Saves a Pandas DataFrame into file at url.

Examples:

>>> gramex.cache.save(pd.DataFrame({'x': [1, 2]}), 'sample.csv')
>>> gramex.cache.save(pd.DataFrame({'x': [1, 2]}), 'sample.xlsx', sheet_name='data')

Parameters:

Name	Type	Description	Default
`data`	`pd.DataFrame`	Pandas dataframe which has to be saved to a file.	required
`url`	`str`	path where the dataframe has to be saved.	required
`rel`	`bool`	if True, path is relative to the calling file. Default: False	`False`
`callback`	`Union[str, Callable]`	Almost the same as for gramex.cache.open. It can be `json`, `csv`, `xlsx`, `hdf`, `html`, `stata` or a function that accepts the filename and any other arguments.	`None`
`**kwargs`	`dict`	Other keyword arguments are passed directly to the callback.	`{}`

Source code in gramex\cache.py

def save(
    data: pd.DataFrame,
    url: str,
    rel: bool = False,
    callback: Union[str, Callable] = None,
    **kwargs: dict,
) -> None:
    '''Saves a Pandas DataFrame into file at url.

    Examples:
        >>> gramex.cache.save(pd.DataFrame({'x': [1, 2]}), 'sample.csv')
        >>> gramex.cache.save(pd.DataFrame({'x': [1, 2]}), 'sample.xlsx', sheet_name='data')

    Parameters:
        data: Pandas dataframe which has to be saved to a file.
        url: path where the dataframe has to be saved.
        rel: if True, path is relative to the calling file. Default: False
        callback: Almost the same as for [gramex.cache.open][]. It can
            be `json`, `csv`, `xlsx`, `hdf`, `html`, `stata` or
            a function that accepts the filename and any other arguments.
        **kwargs: Other keyword arguments are passed directly to the callback.
    '''
    if callback is None:
        callback = os.path.splitext(url)[-1][1:]
    if callable(callback):
        return callback(data, url, **kwargs)
    elif callback in _SAVE_CALLBACKS:
        url = _relpath(url) if rel else url
        method = getattr(data, _SAVE_CALLBACKS[callback])
        return method(url, **(used_kwargs(method, kwargs)[0]))
    else:
        raise TypeError(f'gramex.cache.save(callback="{callback}") is unknown')

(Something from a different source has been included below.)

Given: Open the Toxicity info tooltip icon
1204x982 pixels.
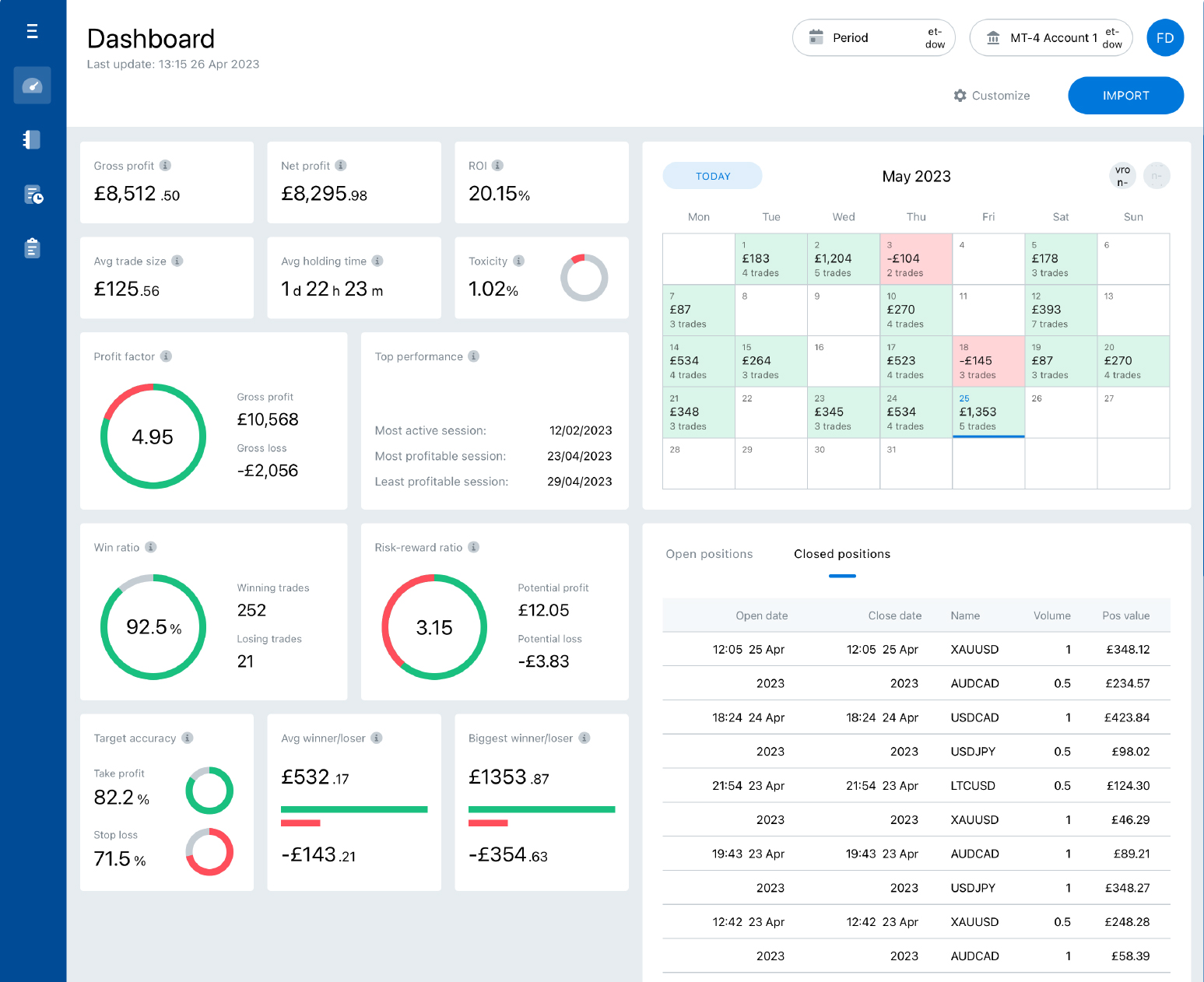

`query(sql, engine, state=None, kwargs)` ¶

Read SQL query or database table into a DataFrame, cached.

It uses state to determine whether to run the query again or not.

Examples:

>>> engine = sqlalchemy.create_engine('sqlite:///path/to/file.db')
>>> gramex.cache.query('SELECT * FROM table', engine, state='SELECT max(date) FROM table')

Parameters:

Name	Type	Description	Default
`sql`	`str`	SQL query or table name to read from the database.	required
`engine`	`sa.engine.base.Engine`	SQLAlchemy engine to read from.	required
`state`	`Union[str, Callable, List[str], None]`	An SQL query, function or list of table names to check if the data has changed.	`None`
`kwargs`	`dict`	Other keyword arguments are passed directly to `pandas.read_sql`.	`{}`

state can be a:

string, e.g. SELECT max(date) FROM updated. This must be as a lightweight SQL query. If the result changes, the SQL query is re-run.
function, e.g. lambda v: os.stat('transfer.log').st_mtime. If the result changes, the SQL query is re-run.
list of table names, e.g. ["db.table1", "db.table2"]. If any of these tables have changed, the SQL query is re-run. EXPERIMENTAL
None: the default. The query is always re-run and not cached.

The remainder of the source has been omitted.